Startup of Me 2: Key Skills for the Mobile/Social Media Era

If I was going back to school/starting college for the first time around today and I wanted to develop expertise that would be portable, flexible, and applicable to a variety of interesting work spaces, I would probably pursue a combination of the following three (3) things:

1) computer sciences, specializing in web design/development, especially mobile optimization;

2) business anthropology, specializing not in consumer relations but investor relations for for-profit companies and donor relations for nonprofit organizations;

3) marketing & PR, specializing in interactive/social media marketing.

Most businesses already get it, even if they’re slow adopters, but many NPOs are still way behind the times.

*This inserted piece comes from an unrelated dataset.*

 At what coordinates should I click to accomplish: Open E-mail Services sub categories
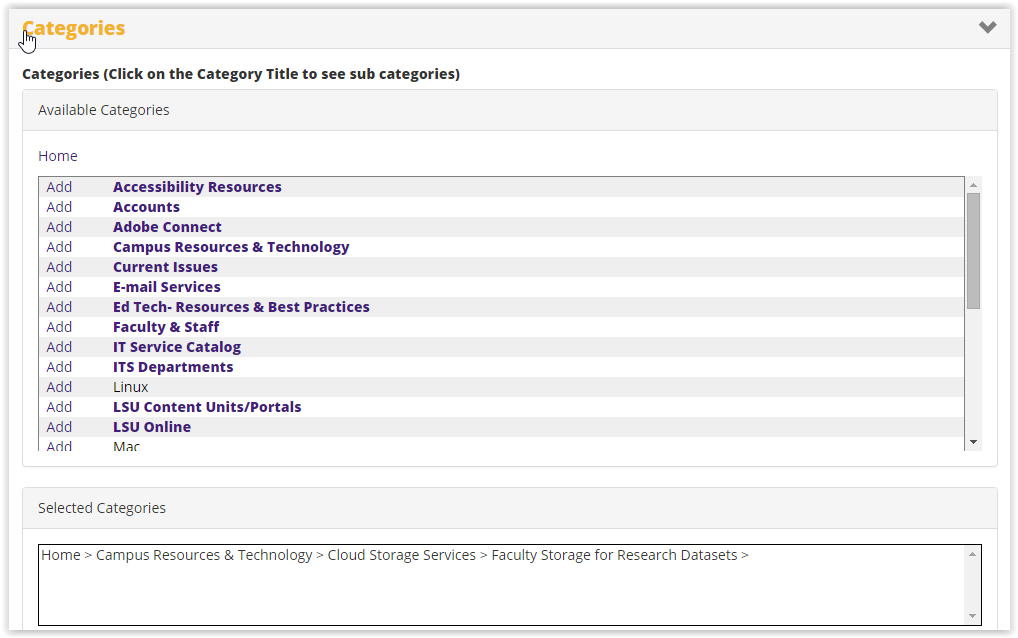166,287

Everyone needs to at least try to join the mobile age! Yes, it’s true that many of your major donors are mid-aged adults and older, but “brand loyalty” and belief in the work of organizations isn’t something that just ‘happens’ when people hit a certain age and get a brochure in the mail. Many people give to organizations they either have 1st or 2nd degree contact with or have heard a lot about through media outlets and word of mouth (i.e. word of internet, really, these days).

If your website is a mess, it’s as hard for my generation to take you seriously as it is for your generation to take someone seriously who shows up to an interview with their band t-shirt askew and hair not even ‘intentionally’ uncombed. They may be brilliant, but you have to work hard to look past the initial seeming lack of professionalism. When I can’t read your website on my phone or tablet, when I can only view it in browser XYZ because you didn’t ensure it would work with various programs, when I can’t “share” something easily from your site … you put barriers between me and learning about what you do and why it matters, and you make it a challenge for me to pass that info to others and get your name out there. Press is crucial and in this day and age, press can happen in an instant, a tweet retweeted by the right people or a great review on a blog with significant traffic or … so many things.

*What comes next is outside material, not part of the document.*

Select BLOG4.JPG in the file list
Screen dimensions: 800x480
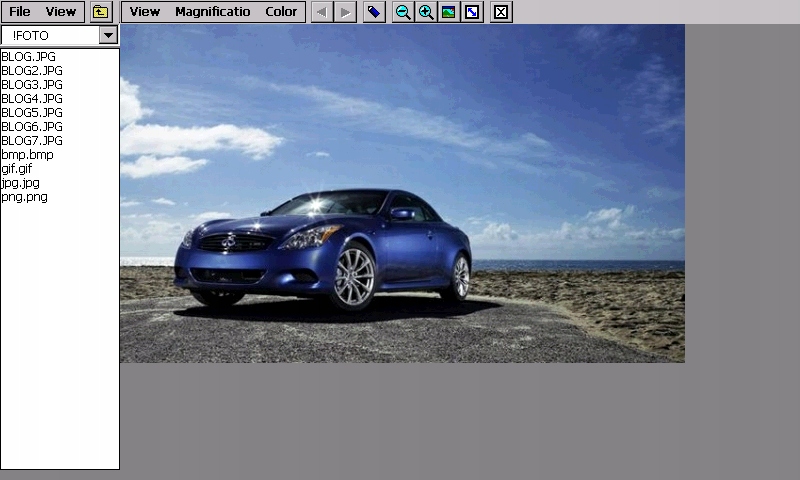click(x=32, y=99)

Not bringing on someone – even just a volunteer – to help get your organization up to speed is costing you more than the effort to design and circulate an appropriate ad. There are probably lots of people out there who are willing to help, even more who’d love to do it for pay, if you can spare it. But seriously … this is not something to put off to do *later*. No one’s asking you to wear a tux to the interview, but maybe some khakis would be nice.